Nepal's opposition alliance called off weeks of devastating pro-democracy protests Tuesday after the king gave in to a key demand to reinstate Parliament, and named a former prime minister as its choice to head the new government.
But the Maoist insurgents who supported the demonstrators throughout their often-bloody standoff rejected the king's offer, a sign that the turmoil in the Himalayan country was not over.
King Gyanendra's late-night speech, a pivotal concession which effectively returned authority to elected politicians and could result in a dramatic reduction in royal power, was welcomed across Katmandu, and thousands of cheering people turned out for a victory rally.
"People Power Wins" the newspaper Kathmandu Post blared in enormous letters at the top of its Tuesday edition.
The Maoists, though, called it "a conspiracy to protect the regime," according to a statement signed by rebel leader Prachanda and his deputy, Baburam Bhattarai, and e-mailed to journalists.
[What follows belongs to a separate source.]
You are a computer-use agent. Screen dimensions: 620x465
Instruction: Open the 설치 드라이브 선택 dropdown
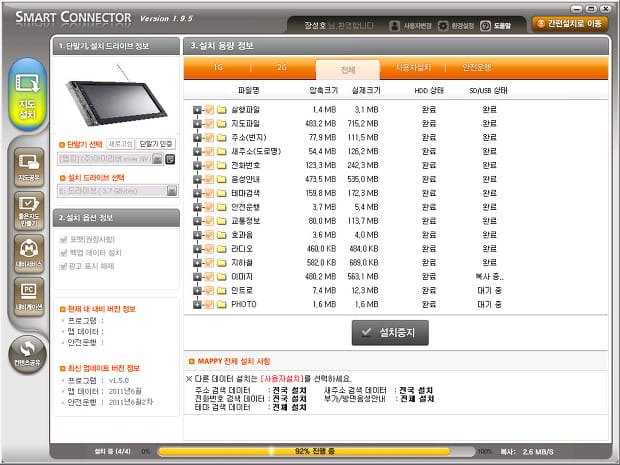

They said they had been betrayed by the opposition alliance, with whom they had become allied to oust the king, and vowed to press ahead with blockades that have sealed off major roads for weeks and led to serious shortages of food and fuel in the capital.
"By accepting the so-called royal proclamation the leaders of these seven political parties have once again made a blunder," said the statement from the Maoists, whose 10-year campaign for power has left more than 13,000 people dead and given them control over much of the countryside.
The opposition leaders, meanwhile, said former Prime Minister Girija Prasad Koirala, a veteran politician and head of the country's largest party, the Nepali Congress, should probably head the new government, party officials said.
Koirala could not immediately be reached for comment.
The king's announcement, which came near midnight Monday, followed weeks of mass protests that had threatened to force him from power. The protests sparked clashes with security forces that left 14 demonstrators dead and the country dangerously volatile, reports the AP.